The problem:
Starting at the first line and ending at the last, output the data exactly.

Provided data:
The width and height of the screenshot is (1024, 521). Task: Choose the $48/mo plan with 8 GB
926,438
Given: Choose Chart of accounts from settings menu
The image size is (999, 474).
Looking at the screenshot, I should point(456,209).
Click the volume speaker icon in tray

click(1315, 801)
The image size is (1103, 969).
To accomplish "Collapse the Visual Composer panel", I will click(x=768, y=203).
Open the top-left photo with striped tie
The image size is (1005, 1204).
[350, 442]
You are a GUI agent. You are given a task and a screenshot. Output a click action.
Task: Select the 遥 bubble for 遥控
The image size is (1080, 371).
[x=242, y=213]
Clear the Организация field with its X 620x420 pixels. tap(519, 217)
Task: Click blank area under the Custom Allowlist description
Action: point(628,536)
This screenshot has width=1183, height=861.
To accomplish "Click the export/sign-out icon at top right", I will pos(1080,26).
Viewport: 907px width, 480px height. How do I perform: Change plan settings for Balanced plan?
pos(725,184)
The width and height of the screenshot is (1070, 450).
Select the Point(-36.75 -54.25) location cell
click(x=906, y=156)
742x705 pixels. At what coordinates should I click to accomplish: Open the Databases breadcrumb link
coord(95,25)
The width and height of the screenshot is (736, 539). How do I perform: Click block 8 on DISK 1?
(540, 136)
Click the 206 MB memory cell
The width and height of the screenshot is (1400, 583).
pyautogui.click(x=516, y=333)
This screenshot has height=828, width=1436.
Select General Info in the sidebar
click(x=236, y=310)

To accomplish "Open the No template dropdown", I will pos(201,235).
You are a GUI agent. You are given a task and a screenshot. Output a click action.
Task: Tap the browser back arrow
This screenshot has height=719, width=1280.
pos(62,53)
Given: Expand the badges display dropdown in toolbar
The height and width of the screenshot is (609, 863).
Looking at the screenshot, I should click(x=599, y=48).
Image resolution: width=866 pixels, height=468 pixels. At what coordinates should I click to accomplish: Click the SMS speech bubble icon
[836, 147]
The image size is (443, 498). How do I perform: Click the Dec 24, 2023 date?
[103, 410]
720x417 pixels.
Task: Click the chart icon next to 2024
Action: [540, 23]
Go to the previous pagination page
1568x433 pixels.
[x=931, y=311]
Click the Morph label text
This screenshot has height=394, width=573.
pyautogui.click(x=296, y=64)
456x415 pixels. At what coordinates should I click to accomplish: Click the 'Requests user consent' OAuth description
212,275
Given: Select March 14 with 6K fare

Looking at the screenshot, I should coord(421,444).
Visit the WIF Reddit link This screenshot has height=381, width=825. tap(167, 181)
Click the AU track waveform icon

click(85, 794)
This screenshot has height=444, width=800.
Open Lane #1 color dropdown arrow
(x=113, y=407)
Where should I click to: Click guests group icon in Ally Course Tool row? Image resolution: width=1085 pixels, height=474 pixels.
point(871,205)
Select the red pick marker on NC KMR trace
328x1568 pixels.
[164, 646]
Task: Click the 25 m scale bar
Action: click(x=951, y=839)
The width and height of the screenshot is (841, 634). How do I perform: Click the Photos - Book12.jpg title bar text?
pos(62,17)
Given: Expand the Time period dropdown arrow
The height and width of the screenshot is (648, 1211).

Solution below:
The width and height of the screenshot is (1024, 521). Task: Choose the $48/mo plan with 8 GB
926,438
Given: Choose Chart of accounts from settings menu
The image size is (999, 474).
Looking at the screenshot, I should point(456,209).
Click the volume speaker icon in tray

click(1315, 801)
The image size is (1103, 969).
To accomplish "Collapse the Visual Composer panel", I will click(x=768, y=203).
Open the top-left photo with striped tie
The image size is (1005, 1204).
[350, 442]
You are a GUI agent. You are given a task and a screenshot. Output a click action.
Task: Select the 遥 bubble for 遥控
The image size is (1080, 371).
[x=242, y=213]
Clear the Организация field with its X 620x420 pixels. tap(519, 217)
Task: Click blank area under the Custom Allowlist description
Action: point(628,536)
This screenshot has width=1183, height=861.
To accomplish "Click the export/sign-out icon at top right", I will pos(1080,26).
Viewport: 907px width, 480px height. How do I perform: Change plan settings for Balanced plan?
pos(725,184)
The width and height of the screenshot is (1070, 450).
Select the Point(-36.75 -54.25) location cell
click(x=906, y=156)
742x705 pixels. At what coordinates should I click to accomplish: Open the Databases breadcrumb link
coord(95,25)
The width and height of the screenshot is (736, 539). How do I perform: Click block 8 on DISK 1?
(540, 136)
Click the 206 MB memory cell
The width and height of the screenshot is (1400, 583).
pyautogui.click(x=516, y=333)
This screenshot has height=828, width=1436.
Select General Info in the sidebar
click(x=236, y=310)

To accomplish "Open the No template dropdown", I will pos(201,235).
You are a GUI agent. You are given a task and a screenshot. Output a click action.
Task: Tap the browser back arrow
This screenshot has height=719, width=1280.
pos(62,53)
Given: Expand the badges display dropdown in toolbar
The height and width of the screenshot is (609, 863).
Looking at the screenshot, I should click(x=599, y=48).
Image resolution: width=866 pixels, height=468 pixels. At what coordinates should I click to accomplish: Click the SMS speech bubble icon
[836, 147]
The image size is (443, 498). How do I perform: Click the Dec 24, 2023 date?
[103, 410]
720x417 pixels.
Task: Click the chart icon next to 2024
Action: [540, 23]
Go to the previous pagination page
1568x433 pixels.
[x=931, y=311]
Click the Morph label text
This screenshot has height=394, width=573.
pyautogui.click(x=296, y=64)
456x415 pixels. At what coordinates should I click to accomplish: Click the 'Requests user consent' OAuth description
212,275
Given: Select March 14 with 6K fare

Looking at the screenshot, I should coord(421,444).
Visit the WIF Reddit link This screenshot has height=381, width=825. tap(167, 181)
Click the AU track waveform icon

click(85, 794)
This screenshot has height=444, width=800.
Open Lane #1 color dropdown arrow
(x=113, y=407)
Where should I click to: Click guests group icon in Ally Course Tool row? Image resolution: width=1085 pixels, height=474 pixels.
point(871,205)
Select the red pick marker on NC KMR trace
328x1568 pixels.
[164, 646]
Task: Click the 25 m scale bar
Action: click(x=951, y=839)
The width and height of the screenshot is (841, 634). How do I perform: Click the Photos - Book12.jpg title bar text?
pos(62,17)
Given: Expand the Time period dropdown arrow
The height and width of the screenshot is (648, 1211).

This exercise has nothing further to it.